Jérôme Bel born 1964 Shirtology 2012

Shirtology by French choreographer Jérôme Bel was the first work commissioned for the BMW Tate Live: Performance Room series, a programme of events conceived specifically for live web broadcast. Bel’s Shirtology was performed on 22 March 2012. It explored this new, experimental way of connecting performer and audience, as well as the relationships between choreography and everyday action, performance and popular culture through the simple act of changing shirts.

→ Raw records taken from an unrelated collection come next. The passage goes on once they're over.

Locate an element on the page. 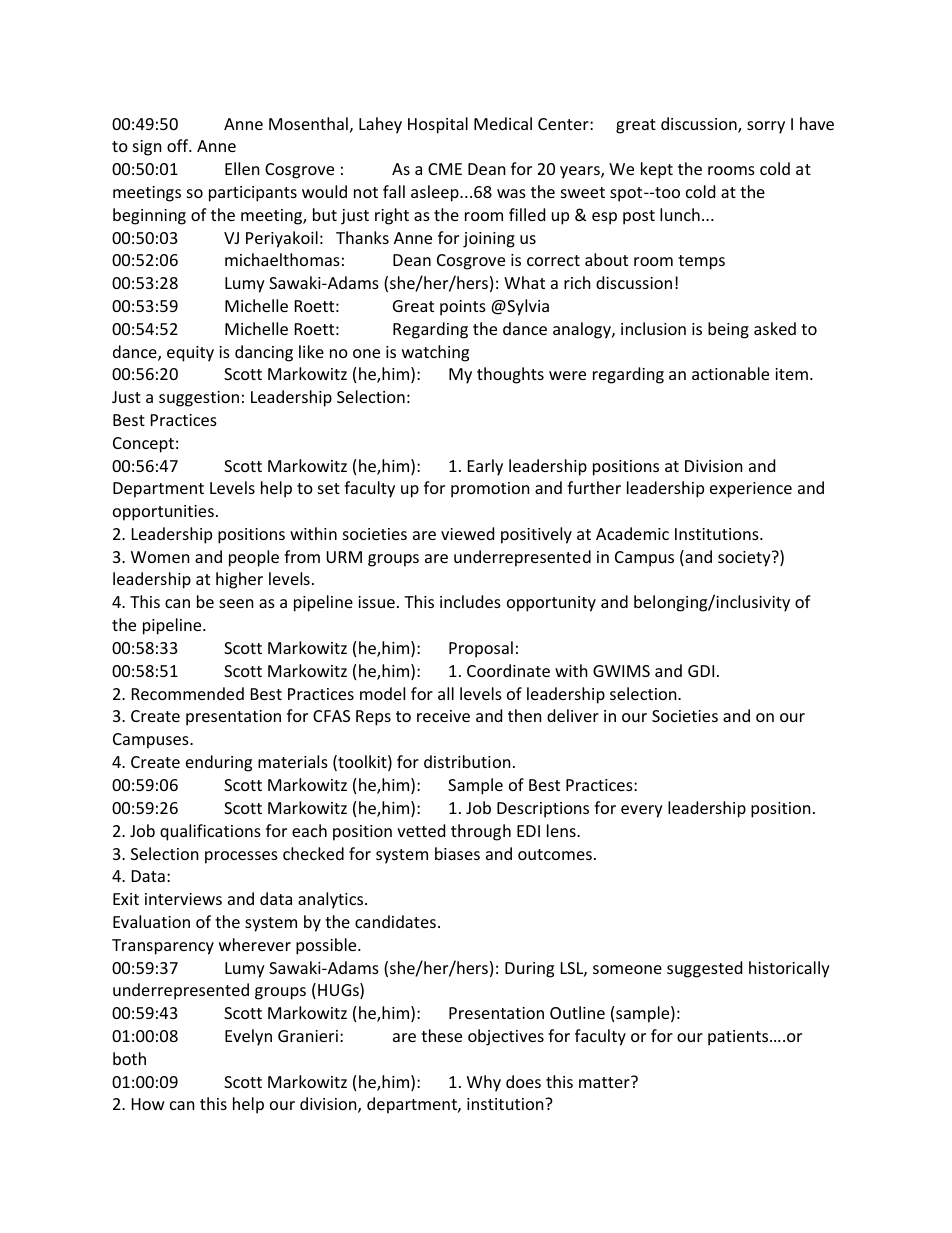  sorry is located at coordinates (766, 127).
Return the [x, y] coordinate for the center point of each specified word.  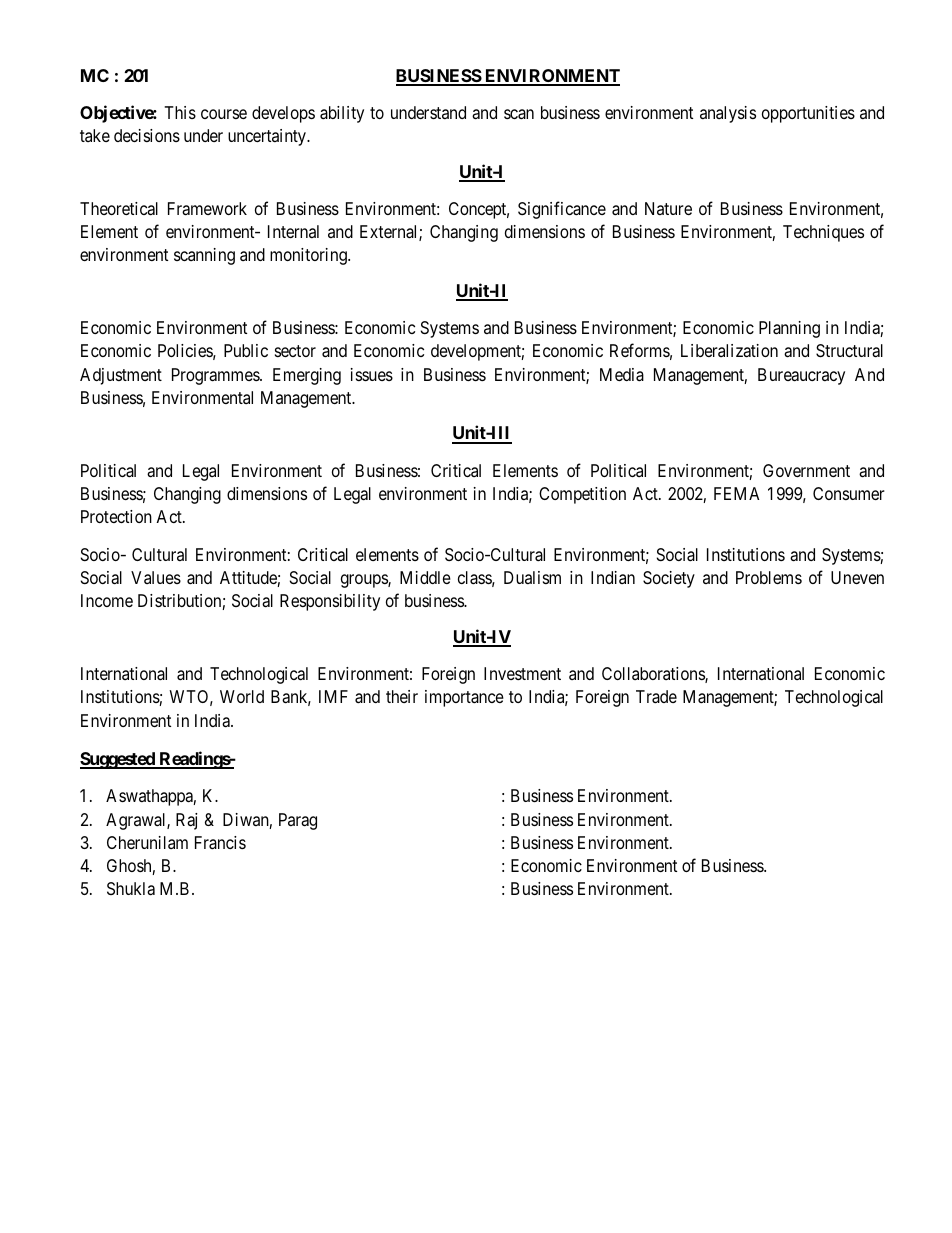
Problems [769, 577]
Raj [186, 821]
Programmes [216, 376]
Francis [220, 843]
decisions [147, 135]
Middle [425, 577]
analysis [728, 114]
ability [342, 114]
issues [372, 374]
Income [107, 600]
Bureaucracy [801, 376]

The first of Bel’s works to not only been screened online, but also without the physical presence of an audience, for this version of Shirtology dancer Frédéric Seguette – whom Bel has collaborated with throughout his career – enter a plain white, unadorned space, casually dressed on his bottom half in sneakers and jeans, with his upper body clad in a series of jumpers, t-shirts and vests, worn one on top of the other. Standing directly in front of the camera Seguette then removed these shirts one by one, performing a slow striptease. Each of the shirts, apart from the final five, were adorned with logos, taglines, icons or images, which Seguette paused to interpret before removing one garment and revealing the next. Occasionally the performer lingered on a particular shirt, often one referencing music, dance or performance itself, using it as a prompt for more elaborate choreographed actions. As the often highly commercialised and gimmicky symbols on the t-shirts were adopted as performative instructions, Seguette’s movements became at once more expressive and more ludicrous; a disjointed monologue of actions informed by snippets of mostly outdated advertising slogans and inane catchphrases.

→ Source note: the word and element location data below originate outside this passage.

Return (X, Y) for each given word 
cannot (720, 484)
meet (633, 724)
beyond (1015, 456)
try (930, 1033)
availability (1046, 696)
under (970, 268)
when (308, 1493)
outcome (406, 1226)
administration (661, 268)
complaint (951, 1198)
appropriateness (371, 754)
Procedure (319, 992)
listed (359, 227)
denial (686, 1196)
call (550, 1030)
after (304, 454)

In one instance Seguette paused on a t-shirt with the musical score for Mozart’s Serenade in G Minor printed on front. The dancer inspected the music and then sang each note as he traced the musical bars with his finger. He was then instructed by another logo to ‘Dance or Die’, which he interpreted through a series of clumsy moves performed to his improvised Mozart. The moves were described by Claire Bishop as ‘the kind of charmingly amateur boogie that most thirtysomethings resort to at drunken parties’.1 The next logo-emblazed t-shirt, from the fashion brand Replay, was interpreted literally, with Seguette repeating the Mozart serenade and dance moves once again. This act was adapted one last time when a t-shirt printed with the words ‘Shut up and Dance’ was revealed, at which point Seguette performed his dance routine again, without singing. Bishop commented that ‘nonvirtuosity, literalism, and drawn-out, deadpan humor’ of these repeated actions challenged any view of contemporary art and dance as elite pursuits removed from the operations and concerns of everyday life.2

However, by drawing its content from logo-printed t-shirts, Bel also grounded the actions in everyday consumerist culture. The branded slogans literally appeared like so many shirts to be put on and taken off, alluding to the superficiality of trust and belief in contemporary society. But Seguette’s placid face, which only altered as he interpreted the shirt’s instructions, also suggested that he was being manipulated. When the final five plain white t-shirts were revealed the performer seemed at a loss, his eyes were almost closed and his movements became lethargic, without any further instruction to follow he simply exited the Performance Room. Of an earlier iteration of the work, Tim Etchells has noted that in watching Shirtology the audience is exposed to the ‘ethical complexities of reading, and being read.’3 In the context of the Performance Room and an internet broadcast these complexities ran deeper, foregrounding the demands made on people to perform online for a digital economy in constant flux.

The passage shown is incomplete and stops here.